Evian Group Plenary meeting on “Trade, Climate Change and Development”
Scenarios for Trade and Climate Change
Speaking points by Dr. Manzoor Ahmad
Director, FAO Liaison Office in Geneva
Lausanne, 25 September 2009
I think it is very important to understand the various linkages between climate change, food security and
trade and then address them in a coordinated manner. The recent coordinated efforts of the world leaders
to deal with the economic crisis show that quick and coordinated action can be taken to deal with a crisis
where there is political will.
Let me first say a few words about the different scenarios which could emerge in the aftermath of the
Copenhagen conference. One of the most anticipated outcomes of the Conference will be to see if there
is an agreement on reducing the greenhouse gas emissions. In either case it will have consequences for
international trade.
In case no agreement on limiting GHG is reached, developed countries are likely to blame major
emerging developing countries. This could result in imposing import tariffs on countries that are
considered as not sharing the burden. Already the US and EU are moving in this direction. Recently the
US Congress passed a climate bill making provisions for such an action. The EC has also approved the
concept of an “equalization” levy on imports of countries which fail to cut emissions. This is being done
not only out of concern about climate change but also for economic reasons. There is a feeling that
putting domestic limits on carbon emissions would make their products more expensive and some may
decide to move to places where there are less stringent regulations.

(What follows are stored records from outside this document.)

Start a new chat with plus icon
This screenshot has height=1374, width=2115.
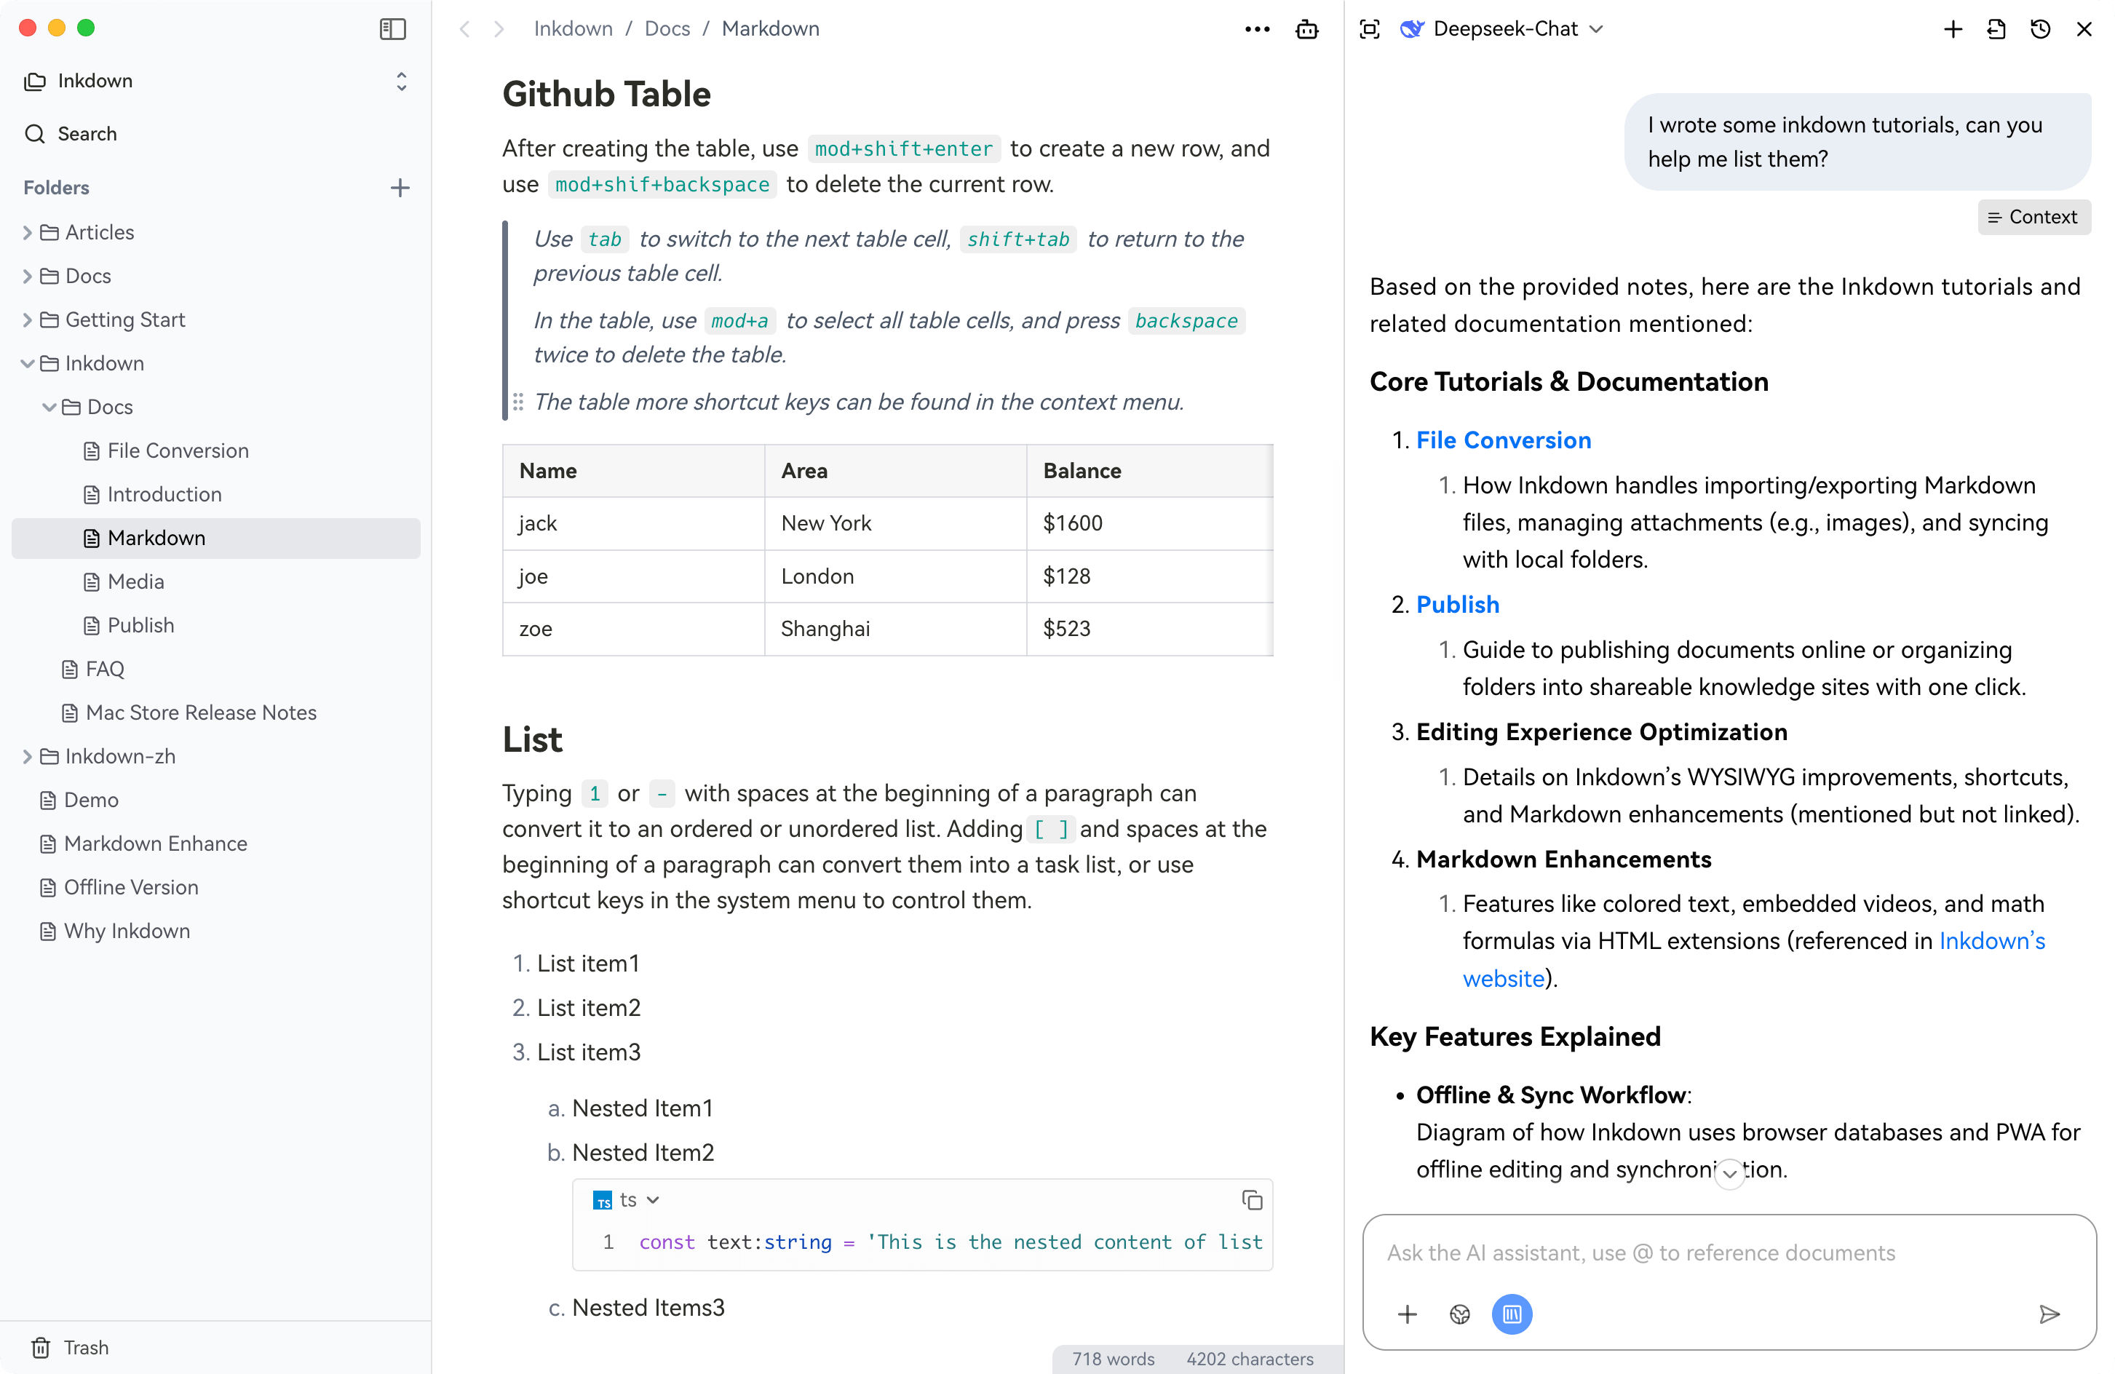pos(1952,29)
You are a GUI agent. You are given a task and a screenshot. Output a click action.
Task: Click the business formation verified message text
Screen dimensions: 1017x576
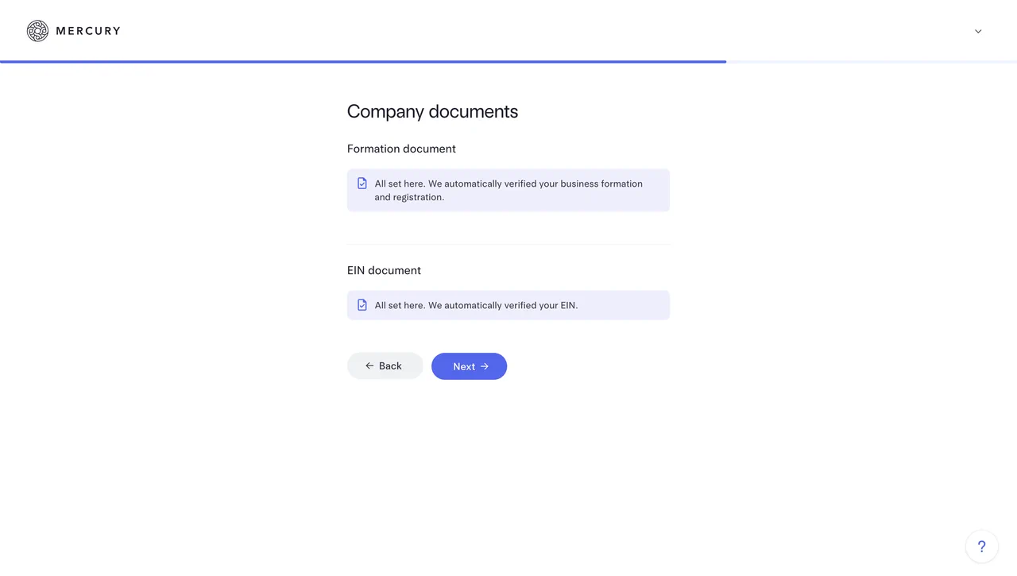coord(509,191)
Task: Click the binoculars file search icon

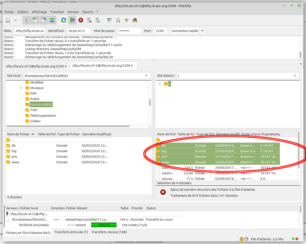Action: click(135, 20)
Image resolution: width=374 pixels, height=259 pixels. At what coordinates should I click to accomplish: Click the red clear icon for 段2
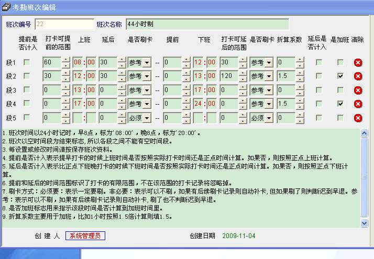[358, 76]
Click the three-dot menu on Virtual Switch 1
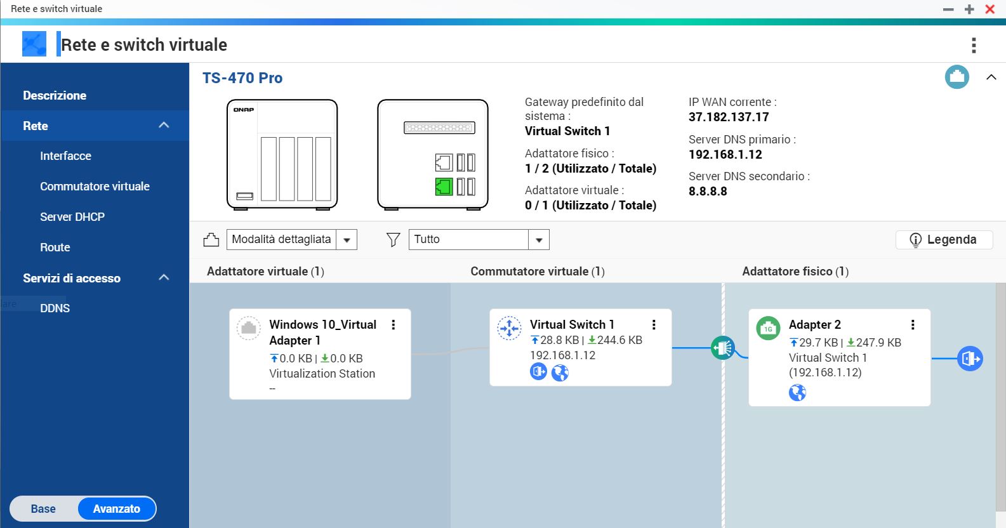 click(654, 325)
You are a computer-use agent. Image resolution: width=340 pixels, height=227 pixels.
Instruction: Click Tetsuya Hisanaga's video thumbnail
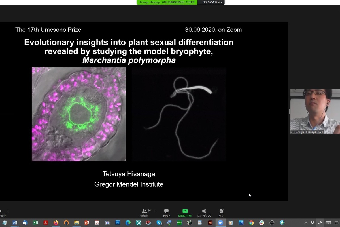point(315,112)
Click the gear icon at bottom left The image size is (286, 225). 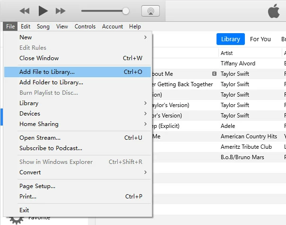17,218
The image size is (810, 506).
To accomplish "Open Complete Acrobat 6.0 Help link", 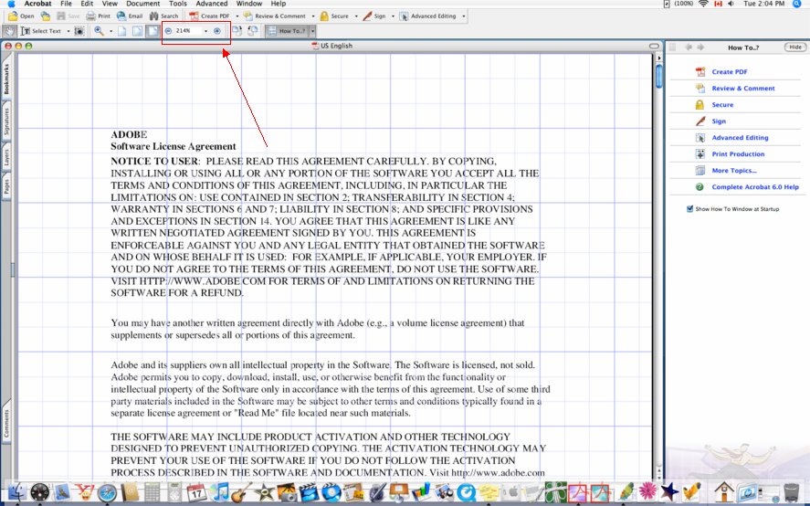I will pyautogui.click(x=754, y=187).
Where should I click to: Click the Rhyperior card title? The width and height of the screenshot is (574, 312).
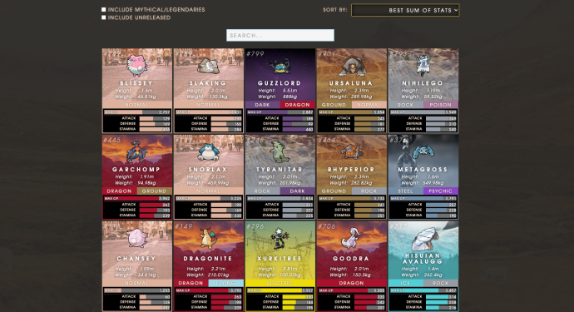point(351,170)
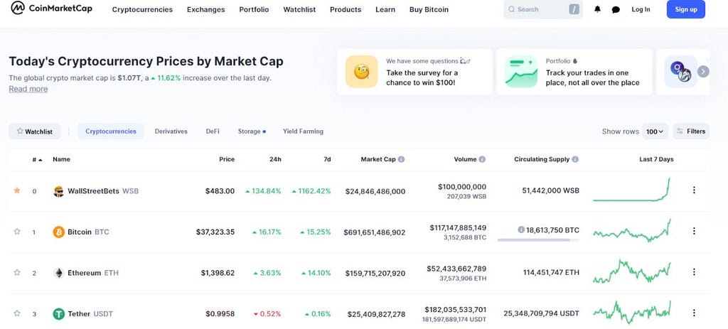Open the notifications bell icon
This screenshot has width=728, height=329.
pyautogui.click(x=597, y=10)
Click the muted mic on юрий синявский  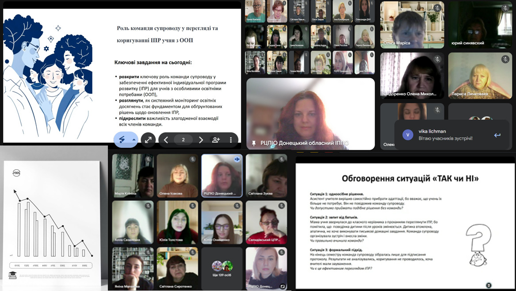(505, 8)
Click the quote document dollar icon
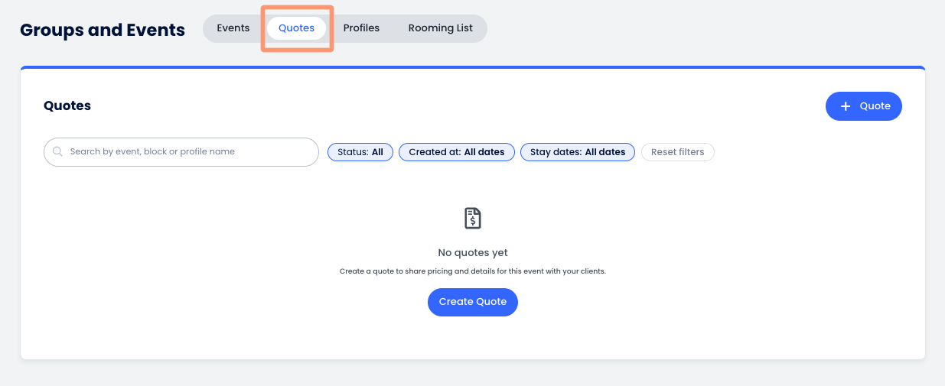 coord(473,219)
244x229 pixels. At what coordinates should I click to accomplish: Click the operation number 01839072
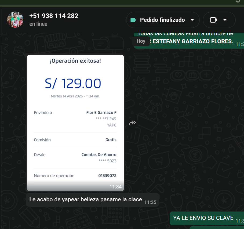point(107,176)
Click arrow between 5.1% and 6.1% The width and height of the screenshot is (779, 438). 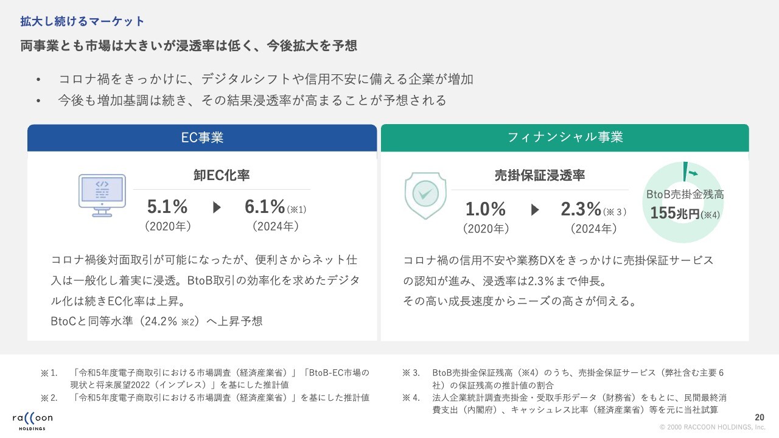pos(217,207)
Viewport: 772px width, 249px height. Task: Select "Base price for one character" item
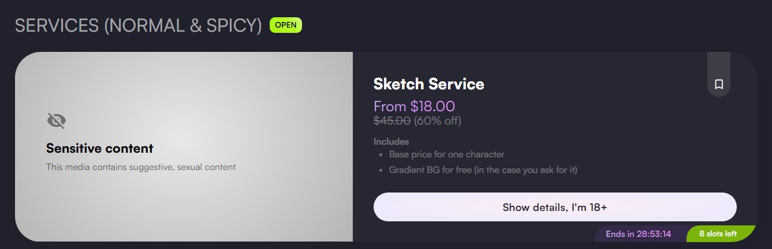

Besides tariff penalties, major economies could also resort to stiffer regulations. For example, under the
EU’s Renewable Energy Directive, while the EU is encouraging energy from renewable resources,
including biofuels, at the same time they are moving towards restricting imports of biofuels from abroad.
In the case of Asian biofuels, it is claimed that they are not environmentally friendly. However, the real
reason is that biofuels made from palm oil or sugarcane by-products are far more competitive and
produce a much higher amount of energy and therefore pose a threat to the local EU biofuel industry,
which uses rapeseed oil. It is a similar situation with the US, as their corn-based ethanol is much less
competitive and could not survive without huge subsidies.
Whether it is through tariff penalties or through regulations, it will be considered as protectionism
warranting reaction. This will create a very serious situation.
My second point relates to how climate change is affecting food security and its linkages with trade.
When the climate change negotiations started in the early 1990’s, agriculture and food security were not
considered major issues. It was felt that any reduction in yields due to climate changes in temperate
regions could be offset by trade flows from better yields in the northern areas. However since then, there
has been a perceptible change. It is felt that a moderate increase in production of agriculture production
in developed countries would not be enough to meet the declines in tropical countries which are already
suffering from food insecurity. It is also accepted that agriculture is a major source of greenhouse gases
(GHG), contributing 14 percent of global emissions. When combined with related land use changes,
including deforestation (for which agriculture is a major driver), this share becomes more than one-third
of total GHG emissions compared with 13 percent from transportation. Most of these emissions come
from the developing countries, and this is where developing countries can really contribute without
seriously impacting their development or food security. Any investments could improve cultivation
practices and mitigating emissions though carbon sequestering.
As far as the linkages of climate change and international trade in agricultural products is concerned, the
likely scenario is that the current patterns of trade flows may change. Many developing countries - and
in particular LDCs - are highly dependant upon exports of certain agricultural products. For example, the
economies of West African countries are highly dependant on the export of cotton. Some developing
countries, such as Kenya, are able to make use of seasonal differences and export vegetables/flowers
during winter months in the Northern countries. These countries will not have the comparative
advantage they enjoy now. Countries, such as Pakistan, where the export of rice is a major export earner,
will find it difficult to grow any rice if the Himalayan glaciers disappear. In fact, each country would
have its specific problems, as climate change effects would vary across different countries.